Ein großer Safe und zwei kleine Safes wurden zur weiteren Untersuchung beschlagnahmt.

Die zuständigen Beamten sagten, dass außerdem auch noch  zwei Dienstmädchen in den Räumlichkeiten durchsucht worden seien. Die Medien berichteten, dass nur zwei Tage vor der Razzia Fahrzeuge angekommen waren, um Sachen aus dem Haus zu schaffen.

Polizei Generalmajor Romsit sagte auch, dass Herr Nopparat und Menschen in seiner Nähe schon vor einem Jahr aus dem Land geflohen seien.

Im Zusammenhang mit dem Fall wurde auch der Besitz anderer Vermögenswerte im Wert von mindestens 100 Millionen Baht untersucht.

Einer Quelle zufolge wurden die im Taling Chang Haus beschlagnahmten Safes später geöffnet. Darin befanden sich viele Dokumente, die angeblich die Unterschlagung von Tempelfonds darstellten, sowie viele teure Buddha Amulette.

Andere Dokumente zeigten, dass das Haus tatsächlich Herrn Nopparat gehörte.

Der Fall gegen Herrn Nopparat und acht weitere Personen betrifft die angebliche Veruntreuung von 62 Millionen Baht aus Mitteln für die Tempelentwicklung und die Förderung des Buddhismus in zwölf Tempeln von 2012 bis 2016.

Die Verdächtigen wurden aufgefordert, sich bei der Polizei zu melden. Wenn sie nicht auftauchen, wird jedem von ihnen eine zweite Aufforderung ausgestellt. Nachdem sie sich nicht gemeldet hatten, folgten die Haftbefehle, sagte Polizei Generalmajor Romsit.

Zu den acht weiteren Verdächtigen zählen Wasawat Kittiteerasit, der NOB-Chef für Tempelentwicklung und religiöse Unterstützung, der stellvertretende NOB-Generaldirektor Pranom Kongpikul, Natthawadee Tantayawisas, ein NOB-Akademiker, und Phra Sutthipong Sutthiwangso, der Abt von Wat Thai Denmark Brahmavihara.

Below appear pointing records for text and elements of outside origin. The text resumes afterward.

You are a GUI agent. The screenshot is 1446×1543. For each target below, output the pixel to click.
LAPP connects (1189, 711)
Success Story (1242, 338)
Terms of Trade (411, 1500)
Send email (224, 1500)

Prayut Petkhun, der stellvertretende Sprecher der Generalstaatsanwaltschaft sagte, die Staatsanwaltschaft habe beschlossen, das Paar anzuklagen und die Anklage gegen Chatchai Chuchua, den Direktor des NOB-Provinzbüros in Pathum Thani, wegen schwacher Beweise fallen zu lassen.

Herr Nopparat, der auf der Flucht ist, und Phra Khru Kitti Phacharakhun, der Abt des Wat Lat Khae-Tempels in Phetchabun und auch der Mönchschef des Chon Daen-Distrikts, sind in die angebliche Geldwäsche des Fonds des Büros verwickelt, der Tempeln in Phetchabun, in Nakhon Sawan, in Tak und in Chumphon zugewiesen wurde. Nach der Zuteilung war der Fonds angeblich von Beamten der NOB in Absprache mit älteren Tempelmönchen unterschlagen worden. Den Ermittlern zufolge wurde der veruntreute Fonds dann gewaschen.

Der Fall ist nur einer von vielen, die mehr als 30 Tempel in die so genannte „Geldwechsel“ -Kontroverse verwickelt haben, bei der hohe Beamte beschuldigt wurden, Staatsgelder für die Tempelpflege ausgegeben und die Tempel dann aufgefordert zu haben, das Geld auf ihre privaten Konten zurückzuzahlen.

Für Herrn Chatchai werden die Staatsanwälte die Polizei förmlich fragen, ob sie gegen die Entscheidung, ihn nicht anzuklagen, Einwände erheben werden. Wenn die Polizei Einwände erhebt, muss sie dem Generalstaatsanwalt, der die endgültige Entscheidung darüber trifft, ob die Anklage durchgesetzt werden soll, eine entsprechende Antwort geben.